After teaching as a visiting part-time lecturer at various colleges and universities, and for the WEA from 1992 onwards, Paraskos was made head of Art History for Fine Art at the University of Hull from 1994 to 2000. In 2000 he went to work in Cyprus as Director of the Cornaro Art Institute in Larnaca, Cyprus, also teaching in Cyprus at the Cyprus College of Art.

After returning to Britain 2014, he worked at SOAS, University of London until 2017, whilst also working as a lecturer at the City and Guilds of London Art School. As well as still teaching at the City and Guilds of London Art School, he is now a Senior Teaching Fellow and head of adult education at Imperial College London.

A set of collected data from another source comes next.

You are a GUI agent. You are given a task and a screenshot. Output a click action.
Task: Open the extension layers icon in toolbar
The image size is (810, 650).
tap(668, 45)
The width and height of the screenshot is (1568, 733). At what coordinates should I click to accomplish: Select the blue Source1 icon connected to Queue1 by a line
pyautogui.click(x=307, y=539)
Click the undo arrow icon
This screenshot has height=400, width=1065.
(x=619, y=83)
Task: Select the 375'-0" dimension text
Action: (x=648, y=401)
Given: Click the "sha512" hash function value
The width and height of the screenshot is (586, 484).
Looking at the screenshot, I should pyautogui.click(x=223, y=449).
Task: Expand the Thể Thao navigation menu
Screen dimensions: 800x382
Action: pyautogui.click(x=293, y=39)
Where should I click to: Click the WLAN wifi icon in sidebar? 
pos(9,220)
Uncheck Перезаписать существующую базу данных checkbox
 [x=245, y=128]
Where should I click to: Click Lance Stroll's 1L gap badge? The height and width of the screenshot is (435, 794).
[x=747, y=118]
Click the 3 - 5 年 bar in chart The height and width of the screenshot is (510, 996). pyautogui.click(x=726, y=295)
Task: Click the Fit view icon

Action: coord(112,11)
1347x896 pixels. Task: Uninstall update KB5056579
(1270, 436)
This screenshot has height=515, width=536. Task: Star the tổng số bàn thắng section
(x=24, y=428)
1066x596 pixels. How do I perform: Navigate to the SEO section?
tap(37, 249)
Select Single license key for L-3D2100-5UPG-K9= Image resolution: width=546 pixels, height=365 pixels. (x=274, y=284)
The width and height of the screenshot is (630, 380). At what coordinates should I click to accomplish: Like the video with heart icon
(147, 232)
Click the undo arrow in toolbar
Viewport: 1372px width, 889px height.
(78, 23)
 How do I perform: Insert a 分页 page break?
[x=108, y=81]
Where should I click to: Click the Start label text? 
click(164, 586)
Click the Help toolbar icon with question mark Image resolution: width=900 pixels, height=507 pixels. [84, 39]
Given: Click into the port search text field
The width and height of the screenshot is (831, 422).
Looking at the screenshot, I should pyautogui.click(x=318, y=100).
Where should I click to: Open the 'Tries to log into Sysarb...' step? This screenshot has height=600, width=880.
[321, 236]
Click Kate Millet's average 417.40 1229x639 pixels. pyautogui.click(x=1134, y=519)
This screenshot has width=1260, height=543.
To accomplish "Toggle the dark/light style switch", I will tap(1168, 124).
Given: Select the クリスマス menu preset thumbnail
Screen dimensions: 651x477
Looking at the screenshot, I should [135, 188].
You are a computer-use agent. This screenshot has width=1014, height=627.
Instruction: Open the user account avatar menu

As a freelance reviewer of books and exhibitions, he has worked for The Spectator magazine, and the London edition of the Epoch Times newspaper. He has also reviewed art exhibitions for BBC Radio's Front Row programme, and SVT Television in Sweden, and appeared on Tariq Ali's political and cultural magazine programme, Rear Window, produced for TeleSur Television, as well as on various radio programmes for the Cyprus Broadcasting Corporation.

As a writer he has published fiction and non-fiction extensively. His first fiction work, a novel entitled In Search of Sixpence, was published in 2016. and his second, a satire on the Donald Trump presidency and Brexit, entitled Rabbitman, was published in 2017.

Anarchist art theory
Although he has never formally declared himself to be an anarchist, preferring instead the term syndicalist or co-operator Paraskos's work has intellectual connections to anarchist ideas, and he has personal connections with anarchist circles.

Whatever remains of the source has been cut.